The records =
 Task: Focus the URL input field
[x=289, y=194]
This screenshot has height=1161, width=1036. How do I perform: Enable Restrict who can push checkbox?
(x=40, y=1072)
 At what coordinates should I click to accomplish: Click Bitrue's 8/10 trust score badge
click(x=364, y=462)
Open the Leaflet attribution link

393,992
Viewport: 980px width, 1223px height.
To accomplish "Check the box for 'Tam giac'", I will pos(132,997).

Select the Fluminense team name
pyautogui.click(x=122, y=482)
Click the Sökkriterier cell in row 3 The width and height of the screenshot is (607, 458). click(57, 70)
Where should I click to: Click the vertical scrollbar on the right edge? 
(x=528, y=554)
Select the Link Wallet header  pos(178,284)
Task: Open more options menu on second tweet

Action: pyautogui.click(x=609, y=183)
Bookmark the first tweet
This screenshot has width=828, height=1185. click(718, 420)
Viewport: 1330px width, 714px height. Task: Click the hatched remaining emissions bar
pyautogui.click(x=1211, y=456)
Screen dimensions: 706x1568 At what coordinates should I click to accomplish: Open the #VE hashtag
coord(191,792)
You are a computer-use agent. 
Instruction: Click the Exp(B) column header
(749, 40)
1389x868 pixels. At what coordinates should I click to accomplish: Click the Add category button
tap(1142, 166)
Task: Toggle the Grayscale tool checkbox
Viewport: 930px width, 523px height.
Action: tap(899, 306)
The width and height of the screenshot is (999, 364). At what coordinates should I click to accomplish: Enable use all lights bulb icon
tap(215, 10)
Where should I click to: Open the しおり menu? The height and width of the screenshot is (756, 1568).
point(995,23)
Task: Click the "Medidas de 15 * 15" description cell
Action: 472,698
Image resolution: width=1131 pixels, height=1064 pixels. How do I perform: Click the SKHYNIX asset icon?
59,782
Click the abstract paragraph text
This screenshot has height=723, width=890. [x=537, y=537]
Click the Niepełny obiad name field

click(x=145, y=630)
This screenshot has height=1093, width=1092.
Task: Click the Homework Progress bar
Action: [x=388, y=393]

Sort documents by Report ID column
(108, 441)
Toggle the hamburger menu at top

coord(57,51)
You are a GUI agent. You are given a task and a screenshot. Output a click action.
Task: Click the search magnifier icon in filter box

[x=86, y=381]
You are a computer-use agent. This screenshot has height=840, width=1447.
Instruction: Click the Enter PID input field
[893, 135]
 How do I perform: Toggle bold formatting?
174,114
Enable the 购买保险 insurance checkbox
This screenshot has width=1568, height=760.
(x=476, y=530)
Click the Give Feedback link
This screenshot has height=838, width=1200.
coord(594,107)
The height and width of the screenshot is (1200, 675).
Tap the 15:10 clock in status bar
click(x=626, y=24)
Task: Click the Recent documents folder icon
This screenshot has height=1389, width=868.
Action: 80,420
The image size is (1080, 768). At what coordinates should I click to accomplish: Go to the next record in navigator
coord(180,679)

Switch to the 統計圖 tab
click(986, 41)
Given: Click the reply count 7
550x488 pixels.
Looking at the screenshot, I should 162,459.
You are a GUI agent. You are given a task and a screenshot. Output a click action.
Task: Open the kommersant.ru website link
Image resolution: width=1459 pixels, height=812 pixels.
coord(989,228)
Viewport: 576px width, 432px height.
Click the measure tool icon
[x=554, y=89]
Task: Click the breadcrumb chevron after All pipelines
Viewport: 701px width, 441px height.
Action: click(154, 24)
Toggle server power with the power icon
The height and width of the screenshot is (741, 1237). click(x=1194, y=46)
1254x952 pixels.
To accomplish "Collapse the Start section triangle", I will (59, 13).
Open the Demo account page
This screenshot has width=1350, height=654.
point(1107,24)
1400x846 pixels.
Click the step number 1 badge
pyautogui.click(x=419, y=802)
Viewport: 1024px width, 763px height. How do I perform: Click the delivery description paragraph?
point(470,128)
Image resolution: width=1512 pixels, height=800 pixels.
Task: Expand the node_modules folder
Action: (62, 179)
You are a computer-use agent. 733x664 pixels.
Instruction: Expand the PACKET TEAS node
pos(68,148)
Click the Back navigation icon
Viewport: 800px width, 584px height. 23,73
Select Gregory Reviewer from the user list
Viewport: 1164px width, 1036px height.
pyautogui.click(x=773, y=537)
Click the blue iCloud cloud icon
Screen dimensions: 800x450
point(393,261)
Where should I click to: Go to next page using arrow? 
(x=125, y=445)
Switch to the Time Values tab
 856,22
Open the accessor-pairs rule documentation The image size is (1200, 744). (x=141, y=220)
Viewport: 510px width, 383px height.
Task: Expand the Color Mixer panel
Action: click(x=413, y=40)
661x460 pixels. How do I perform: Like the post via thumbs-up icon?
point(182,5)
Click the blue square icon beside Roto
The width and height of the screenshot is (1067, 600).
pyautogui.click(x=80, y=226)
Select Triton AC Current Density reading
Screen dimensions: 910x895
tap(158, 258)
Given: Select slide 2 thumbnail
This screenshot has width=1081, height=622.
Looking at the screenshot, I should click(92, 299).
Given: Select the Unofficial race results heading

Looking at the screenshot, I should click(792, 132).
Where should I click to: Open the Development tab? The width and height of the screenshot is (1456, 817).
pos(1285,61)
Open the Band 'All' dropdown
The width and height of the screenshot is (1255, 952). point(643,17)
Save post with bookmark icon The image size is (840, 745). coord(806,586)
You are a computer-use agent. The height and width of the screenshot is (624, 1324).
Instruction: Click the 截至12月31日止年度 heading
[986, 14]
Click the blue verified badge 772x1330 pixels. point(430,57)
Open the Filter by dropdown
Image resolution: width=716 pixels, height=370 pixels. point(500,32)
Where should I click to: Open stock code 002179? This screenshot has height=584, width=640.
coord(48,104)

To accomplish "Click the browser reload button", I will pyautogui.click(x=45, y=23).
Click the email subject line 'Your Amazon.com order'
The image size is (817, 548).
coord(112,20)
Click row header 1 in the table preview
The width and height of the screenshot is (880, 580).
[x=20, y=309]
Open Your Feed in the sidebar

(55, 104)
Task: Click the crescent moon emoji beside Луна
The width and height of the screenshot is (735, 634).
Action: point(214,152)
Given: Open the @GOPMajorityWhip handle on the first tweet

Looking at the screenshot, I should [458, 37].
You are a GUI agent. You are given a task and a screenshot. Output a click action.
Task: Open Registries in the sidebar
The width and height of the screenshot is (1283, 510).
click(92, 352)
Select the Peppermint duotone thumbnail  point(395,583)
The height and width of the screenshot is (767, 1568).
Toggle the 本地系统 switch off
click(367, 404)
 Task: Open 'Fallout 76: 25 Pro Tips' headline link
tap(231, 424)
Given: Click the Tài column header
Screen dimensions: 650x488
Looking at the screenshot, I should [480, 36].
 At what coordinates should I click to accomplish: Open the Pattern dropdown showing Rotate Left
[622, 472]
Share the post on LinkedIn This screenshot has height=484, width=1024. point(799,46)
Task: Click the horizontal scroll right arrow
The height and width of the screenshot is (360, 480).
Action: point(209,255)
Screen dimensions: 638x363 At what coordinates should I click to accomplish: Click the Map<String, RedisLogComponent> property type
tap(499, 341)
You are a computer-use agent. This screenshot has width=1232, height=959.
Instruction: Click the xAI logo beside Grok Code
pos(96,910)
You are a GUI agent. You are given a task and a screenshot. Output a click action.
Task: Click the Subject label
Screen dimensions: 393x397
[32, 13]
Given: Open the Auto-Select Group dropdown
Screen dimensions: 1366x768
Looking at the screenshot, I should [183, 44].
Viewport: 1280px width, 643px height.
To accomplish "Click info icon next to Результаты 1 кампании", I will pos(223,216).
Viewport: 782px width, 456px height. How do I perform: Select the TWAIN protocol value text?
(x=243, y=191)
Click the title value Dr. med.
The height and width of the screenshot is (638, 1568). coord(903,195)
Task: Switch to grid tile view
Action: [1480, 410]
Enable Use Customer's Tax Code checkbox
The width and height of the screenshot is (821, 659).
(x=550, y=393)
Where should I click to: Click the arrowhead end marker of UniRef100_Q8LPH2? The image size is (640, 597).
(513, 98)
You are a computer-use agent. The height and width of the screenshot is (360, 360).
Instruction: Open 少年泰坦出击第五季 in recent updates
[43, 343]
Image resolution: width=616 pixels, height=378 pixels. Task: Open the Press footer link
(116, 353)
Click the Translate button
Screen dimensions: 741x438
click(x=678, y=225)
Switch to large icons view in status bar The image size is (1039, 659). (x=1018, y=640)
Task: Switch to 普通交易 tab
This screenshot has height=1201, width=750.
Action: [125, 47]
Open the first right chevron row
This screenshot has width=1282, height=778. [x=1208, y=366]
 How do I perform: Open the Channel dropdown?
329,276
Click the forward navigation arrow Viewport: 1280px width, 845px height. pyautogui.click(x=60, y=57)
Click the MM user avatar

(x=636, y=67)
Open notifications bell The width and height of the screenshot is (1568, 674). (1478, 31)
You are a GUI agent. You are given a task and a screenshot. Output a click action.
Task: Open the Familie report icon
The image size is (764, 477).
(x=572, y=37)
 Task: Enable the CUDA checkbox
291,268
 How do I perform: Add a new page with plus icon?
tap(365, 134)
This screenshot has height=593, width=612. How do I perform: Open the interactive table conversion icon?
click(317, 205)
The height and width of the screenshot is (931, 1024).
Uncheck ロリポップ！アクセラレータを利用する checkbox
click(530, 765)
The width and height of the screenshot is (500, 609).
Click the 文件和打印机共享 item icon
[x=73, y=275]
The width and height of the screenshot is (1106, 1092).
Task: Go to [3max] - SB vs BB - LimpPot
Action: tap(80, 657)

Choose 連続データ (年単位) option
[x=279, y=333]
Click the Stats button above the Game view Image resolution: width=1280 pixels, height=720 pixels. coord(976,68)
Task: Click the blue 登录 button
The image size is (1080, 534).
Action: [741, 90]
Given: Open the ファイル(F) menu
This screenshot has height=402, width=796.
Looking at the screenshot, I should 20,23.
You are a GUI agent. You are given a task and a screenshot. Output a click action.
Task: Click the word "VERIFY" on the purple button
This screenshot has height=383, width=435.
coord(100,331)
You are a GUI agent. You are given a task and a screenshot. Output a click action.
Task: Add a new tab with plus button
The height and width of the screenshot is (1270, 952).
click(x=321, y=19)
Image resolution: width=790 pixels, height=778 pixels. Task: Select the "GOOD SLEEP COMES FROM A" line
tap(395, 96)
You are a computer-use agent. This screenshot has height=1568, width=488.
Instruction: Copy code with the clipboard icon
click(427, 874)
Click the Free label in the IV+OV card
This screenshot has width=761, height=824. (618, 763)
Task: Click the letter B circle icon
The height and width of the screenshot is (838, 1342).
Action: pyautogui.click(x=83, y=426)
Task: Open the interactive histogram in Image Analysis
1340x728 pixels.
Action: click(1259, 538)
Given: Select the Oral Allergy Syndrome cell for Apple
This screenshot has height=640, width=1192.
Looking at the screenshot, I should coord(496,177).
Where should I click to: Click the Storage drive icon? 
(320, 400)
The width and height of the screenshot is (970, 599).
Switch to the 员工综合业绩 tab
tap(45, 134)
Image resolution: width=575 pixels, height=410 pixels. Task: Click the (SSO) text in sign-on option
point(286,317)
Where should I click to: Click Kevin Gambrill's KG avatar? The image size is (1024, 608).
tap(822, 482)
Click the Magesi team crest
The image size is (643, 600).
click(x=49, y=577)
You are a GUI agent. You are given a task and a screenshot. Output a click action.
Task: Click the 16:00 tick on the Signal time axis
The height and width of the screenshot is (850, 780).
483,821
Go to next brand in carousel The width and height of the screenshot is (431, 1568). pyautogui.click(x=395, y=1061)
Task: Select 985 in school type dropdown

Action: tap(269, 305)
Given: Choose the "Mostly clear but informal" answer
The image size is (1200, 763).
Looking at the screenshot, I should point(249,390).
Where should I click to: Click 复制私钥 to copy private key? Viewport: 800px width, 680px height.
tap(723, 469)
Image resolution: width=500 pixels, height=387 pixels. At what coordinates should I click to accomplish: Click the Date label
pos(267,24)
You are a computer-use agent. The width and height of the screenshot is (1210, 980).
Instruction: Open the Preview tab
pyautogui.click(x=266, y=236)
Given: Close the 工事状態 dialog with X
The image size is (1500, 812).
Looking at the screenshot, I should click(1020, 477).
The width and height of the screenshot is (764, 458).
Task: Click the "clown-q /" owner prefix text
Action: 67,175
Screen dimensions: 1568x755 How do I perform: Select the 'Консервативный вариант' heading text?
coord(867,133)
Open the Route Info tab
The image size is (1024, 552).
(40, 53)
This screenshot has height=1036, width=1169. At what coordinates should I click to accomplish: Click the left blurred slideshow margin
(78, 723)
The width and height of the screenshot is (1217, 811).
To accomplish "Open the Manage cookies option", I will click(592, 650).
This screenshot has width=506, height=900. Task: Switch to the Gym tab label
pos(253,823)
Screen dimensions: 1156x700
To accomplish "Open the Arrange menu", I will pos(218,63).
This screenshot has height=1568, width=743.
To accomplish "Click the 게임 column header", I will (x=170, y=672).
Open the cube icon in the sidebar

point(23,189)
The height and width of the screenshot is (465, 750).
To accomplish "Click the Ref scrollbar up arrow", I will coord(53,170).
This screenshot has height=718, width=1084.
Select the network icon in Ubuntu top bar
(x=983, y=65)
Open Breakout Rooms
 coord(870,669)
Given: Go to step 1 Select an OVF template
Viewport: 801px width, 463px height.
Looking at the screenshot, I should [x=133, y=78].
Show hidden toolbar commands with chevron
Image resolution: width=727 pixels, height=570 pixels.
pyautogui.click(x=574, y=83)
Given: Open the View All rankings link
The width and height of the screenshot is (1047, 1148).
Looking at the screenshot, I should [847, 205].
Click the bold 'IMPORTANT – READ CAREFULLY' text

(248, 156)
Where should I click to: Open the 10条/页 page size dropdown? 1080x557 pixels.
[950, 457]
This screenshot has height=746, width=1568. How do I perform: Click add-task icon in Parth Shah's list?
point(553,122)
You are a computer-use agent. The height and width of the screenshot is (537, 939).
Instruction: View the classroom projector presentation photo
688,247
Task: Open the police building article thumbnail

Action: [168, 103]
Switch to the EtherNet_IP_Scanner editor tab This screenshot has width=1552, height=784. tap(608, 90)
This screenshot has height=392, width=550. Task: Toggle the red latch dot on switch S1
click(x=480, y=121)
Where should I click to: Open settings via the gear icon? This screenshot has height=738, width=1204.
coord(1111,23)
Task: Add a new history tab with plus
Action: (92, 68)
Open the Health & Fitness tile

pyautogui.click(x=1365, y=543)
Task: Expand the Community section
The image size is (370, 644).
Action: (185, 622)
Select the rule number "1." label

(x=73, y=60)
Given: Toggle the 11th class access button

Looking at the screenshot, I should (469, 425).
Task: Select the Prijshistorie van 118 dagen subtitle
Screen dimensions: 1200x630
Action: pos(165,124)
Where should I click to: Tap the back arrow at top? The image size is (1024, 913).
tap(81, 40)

Your instructions =
Your task is to show every line of the listing above containing "computer".

Answer below =
You are a computer-use agent. 
You are a computer-use agent. This screenshot has height=840, width=1447.
You are a computer-use agent. 733x664 pixels.
You are a computer-use agent. The height and width of the screenshot is (624, 1324).
You are a computer-use agent. This screenshot has width=1232, height=959.
You are a computer-use agent. The height and width of the screenshot is (360, 360).
You are a computer-use agent. This screenshot has height=1568, width=488.
You are a computer-use agent. The width and height of the screenshot is (1210, 980).
You are a computer-use agent. The height and width of the screenshot is (537, 939).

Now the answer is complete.